Text: Ivy Tsang
Situated on a limestone plateau at St Emilion, Bordeaux right bank, Chateau Pavie Decesse (Pavie Decesse) doesn’t just share a similar name with Chateau Pavie (Pavie), but also the common owners and similar terroir.
Before 1855, they were actually part of the same winery until one day, the famous Bordeaux négociant Ferdinand Bouffard bought Pavie, separated the vineyards into two and managed individually. The 3.5 hectares detached from Pavie became Chateau Pavie Pigasse (the previous name of Pavie Decesse). During the time when phyllozera brutally devastated the vineyards, Bouffard struggled and soon after the First World War, he sold both the Pavie and Pavie Decesse to Albert Porte, who then sold them to Alexander Valette. In the 50s, Pavie Decesse was sold to the Marzelle family.
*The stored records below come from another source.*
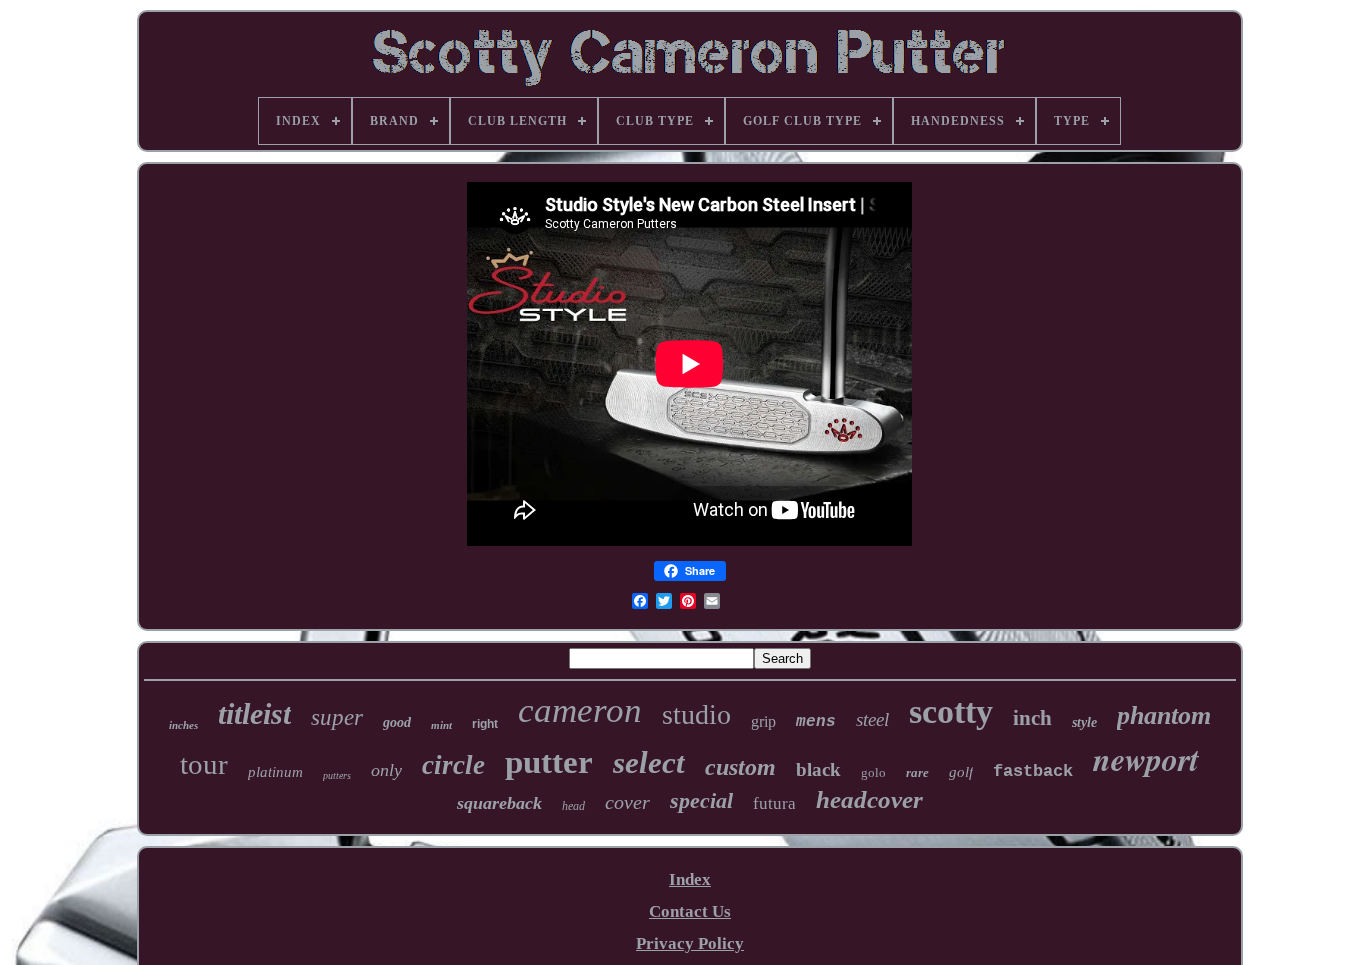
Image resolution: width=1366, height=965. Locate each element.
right (485, 724)
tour (204, 764)
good (397, 722)
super (337, 717)
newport (1146, 758)
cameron (580, 710)
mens (816, 722)
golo (873, 772)
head (573, 806)
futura (774, 803)
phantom (1164, 715)
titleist (254, 713)
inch (1032, 718)
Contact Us (690, 911)
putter (549, 762)
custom (740, 767)
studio (696, 714)
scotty (951, 711)
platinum (275, 772)
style (1084, 722)
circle (453, 765)
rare (917, 772)
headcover (869, 799)
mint (441, 725)
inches (183, 725)
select (649, 762)
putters (337, 775)
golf (961, 772)
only (386, 770)
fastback (1033, 771)
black (818, 769)
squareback (499, 803)
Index (690, 879)
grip (763, 721)
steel (872, 719)
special (701, 800)
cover (627, 802)
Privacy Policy (690, 943)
Marzelle family put a lot of effort in the vineyard management and wine making. In 1955, Pavie Decesse earned the title of St Emilion Grand Cru Classe (GCC). After the death of her husband in 1970, Madamn Marzelle delegated the operation of Pavie Decesse to the Valette family, who was the owner of Pavie and Troplong Mondot. In 1990, Pavie Decesse was finally sold to the Valette family. The ownership of both the Pavie and Pavie Decesse was again in one hand, though not for long. In 1997, the Parian millionaire Gerard Perse bought Pavie Decesse, who was already the owner of Monbousequet since 1993. He then purchased Pavie in 1998.
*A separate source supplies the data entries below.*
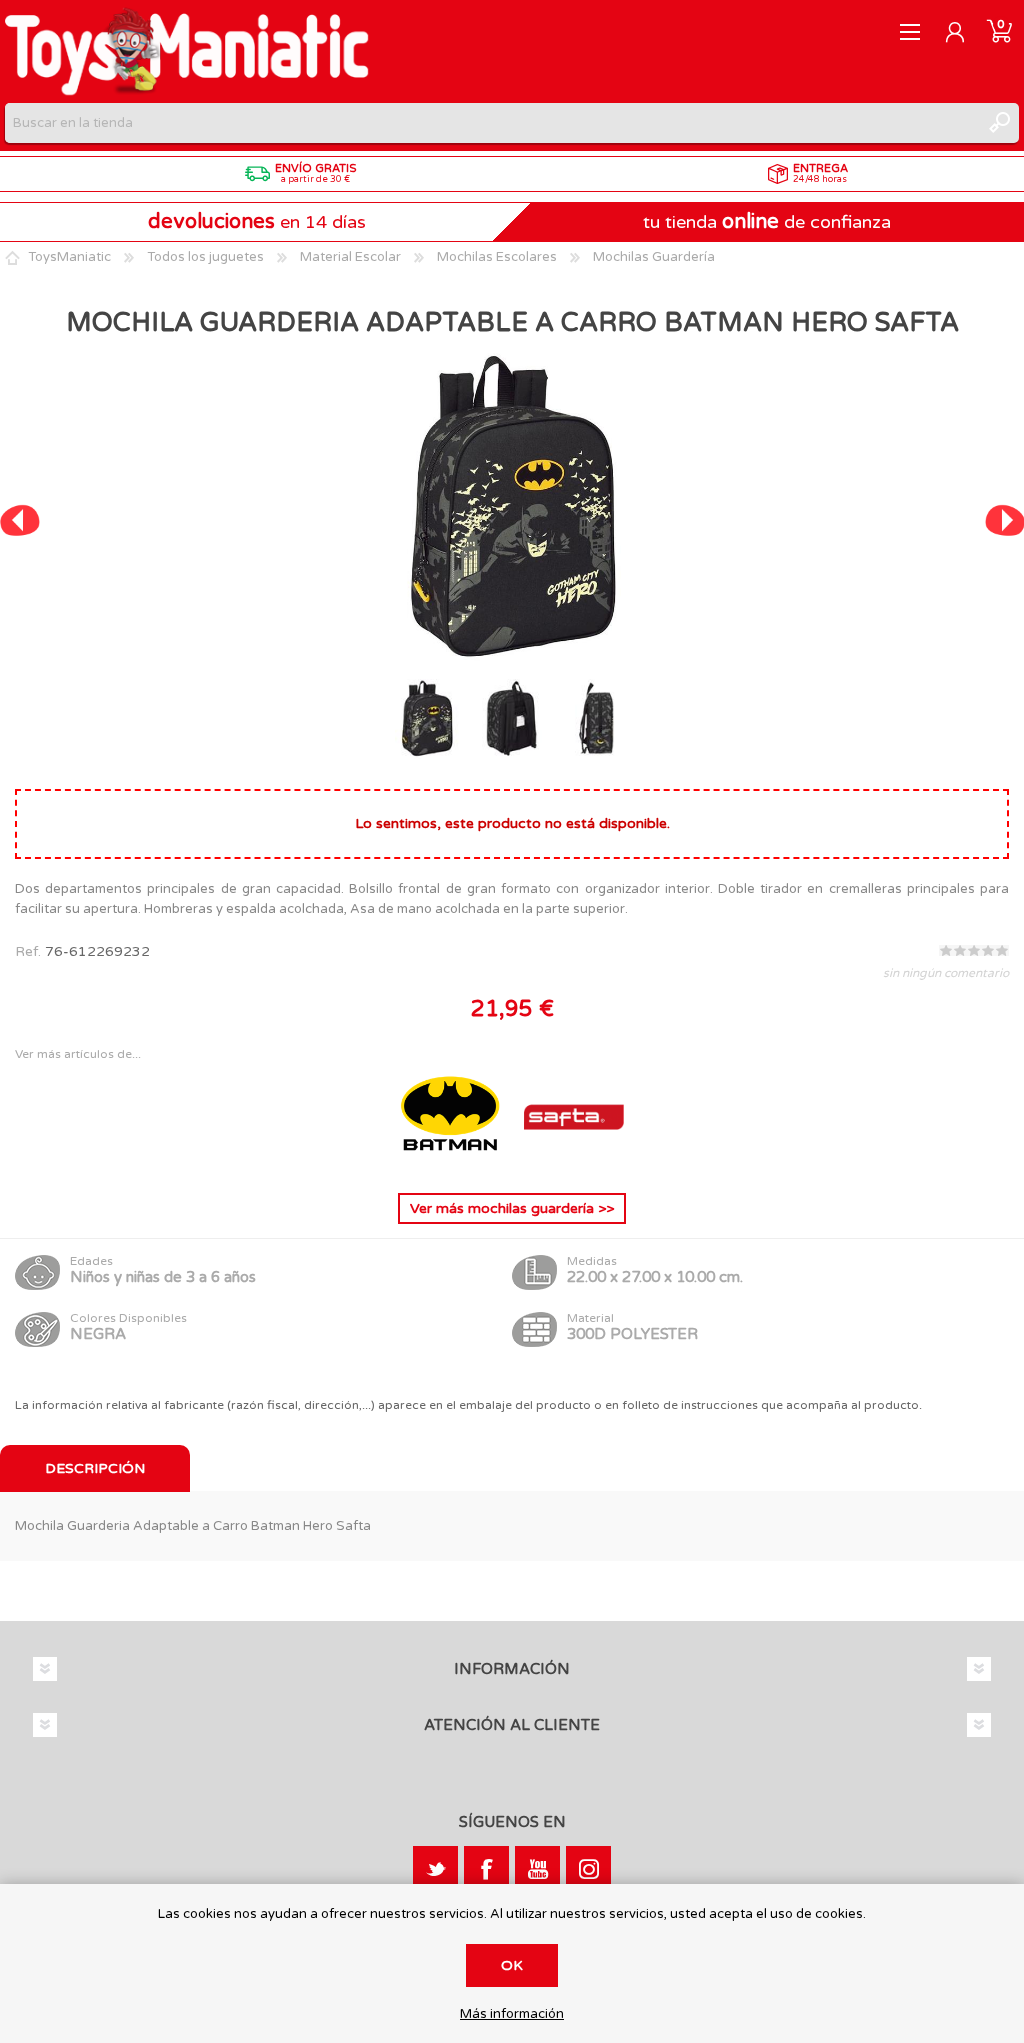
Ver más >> (512, 1208)
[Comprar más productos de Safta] (574, 1161)
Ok (512, 1965)
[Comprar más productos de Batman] (452, 1161)
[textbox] (492, 123)
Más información (512, 2014)
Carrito (999, 32)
Perse spends a lot of modernise the vineyard and wine making, which brings huge improvement to the quality of wines of Pavie and Pavie Decesse. His effort was proved by the promotion of Pavie from Premier GCC B to Premier GCC A in 2012. Only 4 wineries have the privilege.
Pavie Decesse, though still a GCC, shares not just the similar terroir, but also the same wine making team with Pavie. Depending on the vintage, the normal cepage is 90% Merlot and 10% Cabernet Franc. The quality can be ascertained, especially when it is shown by the rating.
Bordeaux 2008 was in general a cooler vintage, however, with the extremely late, yet risky, harvest applied, the Pavie Decesse 2008 is powerful, rich, intense with black fruits, toasty oaky, spices and “chalk-like minerality (a hallmark of this vineyard)”, (Robert Parker, 2011). According to Robert Parker, the drinking window can last till 2035.
With such a small vineyard when compared to Pavie, I do not think that the Pavie Decesse will be promoted to Premier GCC B. However, I am really happy to pay half the price of Pavie to enjoy Pavie Decesse, which has the same wine making team, similar terroir and even ratings!